Output the part of the book review roundup below word for word, starting at "The other major" and ending at "that I've read.".
### TEXT PASSAGE ###
Otherwise though, I'll just summarize some of the highlights since my last summary, which was on September 23.

There were recent releases in not one, not two, but three of my favorite series. Hurray! I read the newest Honorverse novel, Mission of Honor. My only complaint is that things are getting very, very bad for the good guys, but in reasonably a believable manner. And the ending worked for me. Unfortunately, the next one isn't due out until 2012.

Sadly, the newest Temeraire novel, Tongue of Serpents, was another step downward in quality for the series. Some interesting things happened, but I wish they'd hurry up and recall our heroes back to England where the real action is taking place.

As far as I'm concerned, the publishing event of the year was the release of the first new Vorkosigan book since 2002, Cryoburn. Unfortunately, it was the weakest entry in the series since Cetaganda in 1995, but since Bujold is so much better than any other science fiction author currently working, this means that it was merely very good, not sublime. I can't complain too much though; when I hit the last page of the book (excluding the epilogue) I found that I was crying my eyes out when a long expected event finally happened. I hope the next one doesn't take eight years, and side note to Bujold: my mother still wants a book about Ivan; get to it :-)

It's hardly a new book, but I finally got around to reading Beyond the Blue Moon, which joins Simon R. Green's Hawk & Fisher series with his Forest Kingdom series. I shouldn't have bothered; it was terrible.

The other major science fiction I read this time around was Eifelheim, which I read on the way back from Alaska. It's a first contact story set during the time of the Black Plague. It is extremely well done, and far better than any of Michael F. Flynn's other books that I've read.

On a comic bent, I read volume 3 of Gotham Central, which follows the hard working police officers of Gotham City. Catwoman, Dr. Alchemy, Black Spider and others appear along with Renee Montoya. Good stuff; I see why it got good critical reviews and have no idea why it didn't sell well enough to keep running.

I caught up on my Stephen King and read the Richard Bachman novel Blaze, the novella Blockade Billy, and the full length novel Under the Dome. Blaze is nothing special and be skipped unless you are a King completist. Blockade Billy is aimed more at baseball fans; I enjoyed it but if you aren't a fan it might be boring for you. Under the Dome, I'm pleased to report, is as fine a book as King has ever written. It's got a huge cast, an interesting set up and plenty of King's keen observations on how people react under pressure. I highly recommend it.

I read the novel Skinny Legs & All by Tom Robbins. This was my second outing with Robbins, and I enjoyed it almost as much as Jitterbug Perfume. Robbins skewers art, religion, Middle Eastern politics and television evangelists with equal acuity. Also contains one of the best definitions of art that I've ever read. Good stuff.

In non-fiction, I read Bill Fagan's "The Little Ice Age: How Climate Made History 1300-1850", which as the name implies covers The Little Ice Age. This has been on my reading list for ages, but sadly it proved not to be deserving. The topic is interesting, but the writing is dead boring. It's like somebody took an academic journal and cut out all the good parts, making for an unreadable mess. Even with that the topic was interesting enough to keep me reading to the end. There's a good book about this somewhere, I'm sure, but this isn't it.

Finally, I read what is widely acclaimed to be the finest book of sports writing ever published, Ball Four. Jim Bouton's true tales of what happens in the major league clubhouse is the rare book that is just as good, if not better, than its hype. If you like baseball, or just good writing, you owe it to yourself to read this book.

I didn't finish it in 2010, but I did just read A Tree Grows in Brooklyn, which I really like. I wonder if my grandfather's generation experiences growing up was similar to that.
### INFORMATION SHOWN ###
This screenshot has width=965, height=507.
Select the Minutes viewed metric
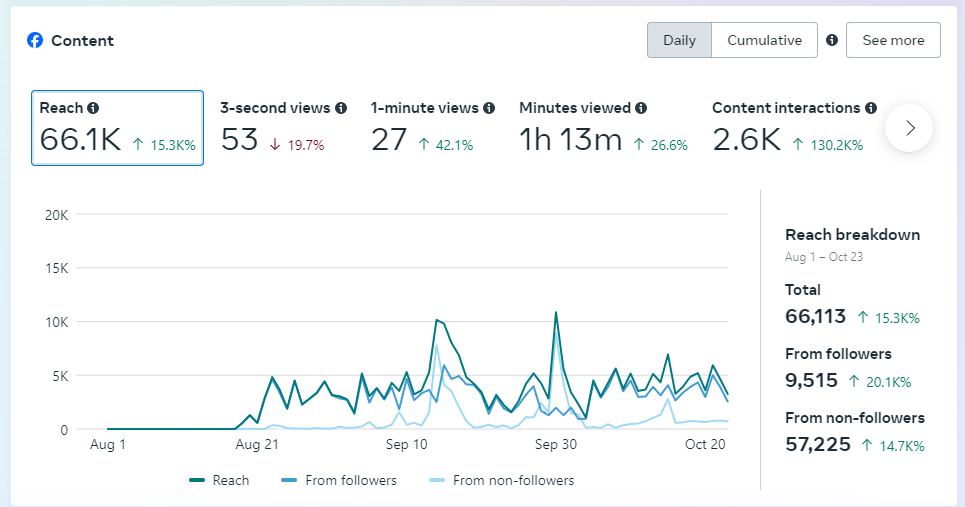point(603,128)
###
RESULT FOR THIS TASK »
The other major science fiction I read this time around was Eifelheim, which I read on the way back from Alaska. It's a first contact story set during the time of the Black Plague. It is extremely well done, and far better than any of Michael F. Flynn's other books that I've read.